I once heard someone claim that “aborigine” was a racist term for First Nations people. By analogy to “abnormal,” he interpreted “aborigine” to mean “not of the same origins,” and refused to believe me when I said it was simply Latin for “from the beginning” – that is people who have always lived in a land. However, after doing a little digging, I believe that he may have been right for the wrong reason.
I had always assumed that “aborigine” was a word coined by the builders of the 19th Century European empires. Recently, however, I found that the word was used by the Romans themselves since at least the start of the common era.
The best known use of the word is by Virgil in the Aeneid to refer to the original inhabitants of Italy. As you may know, the Aeneid gives Rome’s ruling class a heroic ancestry, making them the descendants of the Trojan hero Aeneas, who fled the sack of Troy by the Greeks and lengthy wanderings and adventures, settled in Italy. The Aborigines were the local people Aeneas found there, fought with, and eventually dispossessed.
Besides this myth of origins, “aborigine” also seems to have used outside of literature to refer to the city states and cultures around Rome that were conquered during republican times. Eventually, these cultures would absorb Roman culture and receive full rights as citizens, but as late as the last days of the republic, they were considered not quite as good as those born Roman. For instance, the lawyer and orator Cicero may have been a senator and even served in the highest offices of the government, but he was always known as a New Man, meaning someone not born in Rome, or with any pretense to nobility.

-.-.-

▶ List of tasks
a. In the text on the word "aborigine," what Latin meaning does the writer give for that word?
b. Rewrite the part of the text on the word "aborigine" that begins at the words "The best known" and stops after "and eventually dispossessed.", putting "the Italian peninsula" wherever "Italy" appears.

(Collected data)
-.-.-

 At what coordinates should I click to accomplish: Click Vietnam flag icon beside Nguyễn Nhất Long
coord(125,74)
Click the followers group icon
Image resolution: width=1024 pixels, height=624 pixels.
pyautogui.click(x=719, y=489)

-.-.-

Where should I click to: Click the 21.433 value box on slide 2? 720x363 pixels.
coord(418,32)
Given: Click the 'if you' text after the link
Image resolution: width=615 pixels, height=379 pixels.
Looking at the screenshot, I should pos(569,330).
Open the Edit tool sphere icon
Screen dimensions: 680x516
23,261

-.-.-

▶ Task-by-task outputs
a. It means "from the beginning," that is, people who have always lived in a land.

b.
The best known use of the word is by Virgil in the Aeneid to refer to the original inhabitants of the Italian peninsula. As you may know, the Aeneid gives Rome’s ruling class a heroic ancestry, making them the descendants of the Trojan hero Aeneas, who fled the sack of Troy by the Greeks and lengthy wanderings and adventures, settled in the Italian peninsula. The Aborigines were the local people Aeneas found there, fought with, and eventually dispossessed.